§ **What you should do**
Write out every record in full, exactly as written, please.

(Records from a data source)

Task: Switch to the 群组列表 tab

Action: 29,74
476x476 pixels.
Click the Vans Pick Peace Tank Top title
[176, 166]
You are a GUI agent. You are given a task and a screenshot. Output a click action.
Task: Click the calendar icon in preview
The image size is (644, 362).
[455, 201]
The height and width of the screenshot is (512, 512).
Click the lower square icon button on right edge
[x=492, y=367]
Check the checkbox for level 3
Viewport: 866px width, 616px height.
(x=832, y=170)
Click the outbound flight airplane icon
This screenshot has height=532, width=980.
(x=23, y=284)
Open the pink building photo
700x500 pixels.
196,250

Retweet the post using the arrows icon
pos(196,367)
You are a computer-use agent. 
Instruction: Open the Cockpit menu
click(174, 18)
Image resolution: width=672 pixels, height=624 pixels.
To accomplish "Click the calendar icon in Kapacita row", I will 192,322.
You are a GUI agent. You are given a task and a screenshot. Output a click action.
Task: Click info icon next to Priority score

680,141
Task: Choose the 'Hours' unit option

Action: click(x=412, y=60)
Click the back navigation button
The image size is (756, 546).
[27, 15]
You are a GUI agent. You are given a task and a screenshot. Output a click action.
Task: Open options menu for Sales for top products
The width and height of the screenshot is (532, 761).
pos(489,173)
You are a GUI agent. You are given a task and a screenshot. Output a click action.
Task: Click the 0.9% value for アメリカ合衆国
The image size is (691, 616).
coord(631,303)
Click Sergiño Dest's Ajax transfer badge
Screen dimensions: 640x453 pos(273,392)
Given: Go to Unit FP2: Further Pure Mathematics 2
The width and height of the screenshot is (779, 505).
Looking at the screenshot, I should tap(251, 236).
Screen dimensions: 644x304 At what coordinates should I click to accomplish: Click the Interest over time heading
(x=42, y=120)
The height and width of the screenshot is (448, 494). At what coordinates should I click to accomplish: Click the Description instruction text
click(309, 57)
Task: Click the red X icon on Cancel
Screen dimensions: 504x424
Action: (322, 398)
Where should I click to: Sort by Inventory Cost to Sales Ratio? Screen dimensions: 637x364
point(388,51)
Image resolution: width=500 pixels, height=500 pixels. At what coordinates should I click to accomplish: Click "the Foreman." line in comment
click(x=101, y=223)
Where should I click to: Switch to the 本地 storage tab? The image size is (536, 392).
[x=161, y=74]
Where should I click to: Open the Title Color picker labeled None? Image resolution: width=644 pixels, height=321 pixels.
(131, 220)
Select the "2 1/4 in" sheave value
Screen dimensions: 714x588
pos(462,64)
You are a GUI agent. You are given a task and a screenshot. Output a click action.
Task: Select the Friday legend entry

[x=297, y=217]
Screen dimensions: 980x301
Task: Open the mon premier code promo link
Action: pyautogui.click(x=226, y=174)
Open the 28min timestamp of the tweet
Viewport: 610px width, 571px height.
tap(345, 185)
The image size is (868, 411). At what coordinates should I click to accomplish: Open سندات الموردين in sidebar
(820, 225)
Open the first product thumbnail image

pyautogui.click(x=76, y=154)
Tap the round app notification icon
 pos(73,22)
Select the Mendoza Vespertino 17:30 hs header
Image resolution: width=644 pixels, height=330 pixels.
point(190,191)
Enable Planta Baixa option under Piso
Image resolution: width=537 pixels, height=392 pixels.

§ **Exercise solution**
Task: Switch to the 群组列表 tab

Action: 29,74
476x476 pixels.
Click the Vans Pick Peace Tank Top title
[176, 166]
You are a GUI agent. You are given a task and a screenshot. Output a click action.
Task: Click the calendar icon in preview
The image size is (644, 362).
[455, 201]
The height and width of the screenshot is (512, 512).
Click the lower square icon button on right edge
[x=492, y=367]
Check the checkbox for level 3
Viewport: 866px width, 616px height.
(x=832, y=170)
Click the outbound flight airplane icon
This screenshot has height=532, width=980.
(x=23, y=284)
Open the pink building photo
700x500 pixels.
196,250

Retweet the post using the arrows icon
pos(196,367)
You are a computer-use agent. 
Instruction: Open the Cockpit menu
click(174, 18)
Image resolution: width=672 pixels, height=624 pixels.
To accomplish "Click the calendar icon in Kapacita row", I will 192,322.
You are a GUI agent. You are given a task and a screenshot. Output a click action.
Task: Click info icon next to Priority score

680,141
Task: Choose the 'Hours' unit option

Action: click(x=412, y=60)
Click the back navigation button
The image size is (756, 546).
[27, 15]
You are a GUI agent. You are given a task and a screenshot. Output a click action.
Task: Open options menu for Sales for top products
The width and height of the screenshot is (532, 761).
pos(489,173)
You are a GUI agent. You are given a task and a screenshot. Output a click action.
Task: Click the 0.9% value for アメリカ合衆国
The image size is (691, 616).
coord(631,303)
Click Sergiño Dest's Ajax transfer badge
Screen dimensions: 640x453 pos(273,392)
Given: Go to Unit FP2: Further Pure Mathematics 2
The width and height of the screenshot is (779, 505).
Looking at the screenshot, I should tap(251, 236).
Screen dimensions: 644x304 At what coordinates should I click to accomplish: Click the Interest over time heading
(x=42, y=120)
The height and width of the screenshot is (448, 494). At what coordinates should I click to accomplish: Click the Description instruction text
click(309, 57)
Task: Click the red X icon on Cancel
Screen dimensions: 504x424
Action: (322, 398)
Where should I click to: Sort by Inventory Cost to Sales Ratio? Screen dimensions: 637x364
point(388,51)
Image resolution: width=500 pixels, height=500 pixels. At what coordinates should I click to accomplish: Click "the Foreman." line in comment
click(x=101, y=223)
Where should I click to: Switch to the 本地 storage tab? The image size is (536, 392).
[x=161, y=74]
Where should I click to: Open the Title Color picker labeled None? Image resolution: width=644 pixels, height=321 pixels.
(131, 220)
Select the "2 1/4 in" sheave value
Screen dimensions: 714x588
pos(462,64)
You are a GUI agent. You are given a task and a screenshot. Output a click action.
Task: Select the Friday legend entry

[x=297, y=217]
Screen dimensions: 980x301
Task: Open the mon premier code promo link
Action: pyautogui.click(x=226, y=174)
Open the 28min timestamp of the tweet
Viewport: 610px width, 571px height.
tap(345, 185)
The image size is (868, 411). At what coordinates should I click to accomplish: Open سندات الموردين in sidebar
(820, 225)
Open the first product thumbnail image

pyautogui.click(x=76, y=154)
Tap the round app notification icon
 pos(73,22)
Select the Mendoza Vespertino 17:30 hs header
Image resolution: width=644 pixels, height=330 pixels.
point(190,191)
Enable Planta Baixa option under Piso
Image resolution: width=537 pixels, height=392 pixels.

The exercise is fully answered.